I don't agree that limiting Pinto to one release of a distribution per stack is necessarily "ideal." In your use case it might make perfect sense. But for others, it may not. Some may wish to leave "old" distributions in the index just like PAUSE does. Fortunately, Pinto let's you go either way. But I don't feel that I can say either strategy is "right."

A) What's the use case? B) Would you agree it's not a common case? C) Can we make that a configurable option defaulting to no?

A Pinto user is not "always working with releases of distributions" as you say. I think you may feel that way because you want to make a repository full of old versions of modules, and the only way you can do that with Pinto right now is to ask for a specific release of a distribution.

But if Pinto can precisely locate (module => version) pairs /for you/, then releases become largely invisible to you. In fact, that very same issue is discussed in #37 https://github.com/thaljef/Pinto/issues/37 and is the focus of our crowd-funding campaign at http://tinyurl.com/gopinto.

As I understand it, even if a user types in "pinto pull Foo::Bar" on the command line, there is no difference between that and "pinto pull <the release containing the latest Foo::Bar>". That is, it's just syntax sugar for pulling a release.

Is there a commonly used command which allows the user to manipulate Pinto at the individual package level which is not syntax sugar for working with an archive?

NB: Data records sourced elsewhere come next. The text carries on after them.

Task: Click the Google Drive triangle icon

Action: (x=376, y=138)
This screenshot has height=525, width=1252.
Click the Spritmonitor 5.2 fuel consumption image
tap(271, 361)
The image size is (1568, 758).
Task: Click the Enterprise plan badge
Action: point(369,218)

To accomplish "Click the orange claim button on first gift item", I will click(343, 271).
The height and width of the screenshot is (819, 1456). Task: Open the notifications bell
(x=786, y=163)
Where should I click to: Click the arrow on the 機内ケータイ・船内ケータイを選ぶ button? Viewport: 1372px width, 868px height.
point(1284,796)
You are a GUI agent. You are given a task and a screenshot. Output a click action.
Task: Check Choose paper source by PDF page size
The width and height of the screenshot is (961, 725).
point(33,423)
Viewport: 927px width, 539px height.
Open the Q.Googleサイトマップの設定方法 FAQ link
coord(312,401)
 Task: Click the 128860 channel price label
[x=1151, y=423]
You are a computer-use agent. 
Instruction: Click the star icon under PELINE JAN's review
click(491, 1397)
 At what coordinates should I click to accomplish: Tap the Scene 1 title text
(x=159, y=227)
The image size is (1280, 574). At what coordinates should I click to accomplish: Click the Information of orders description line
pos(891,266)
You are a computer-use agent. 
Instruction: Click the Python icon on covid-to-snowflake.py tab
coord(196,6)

For example, can I change Test::More without changing Test::Simple and Test::Builder and is this a commonly done thing?

So in terms of merging, I think it means that merges are done at the package level. However, I can probably still preserve the all-or-nothing behavior that you want for distributions. We'll just have to sketch out some test cases for that and make sure we both understand.

Maybe I'm not sure what "merging at the package level" means. Because merging happens between stacks, and everything else Pinto does appears to internally happen at the archive level.

thaljef commented 11 years ago

@schwern, I have come around to your point of view. Pinto manages distributions, not modules. So yes, I agree that a Pinto index should never contain just part of a distribution. When you add or pull a distribution to a stack, then any incumbent distributions which contain a package that exists in the incoming distribution should be removed from the index entirely.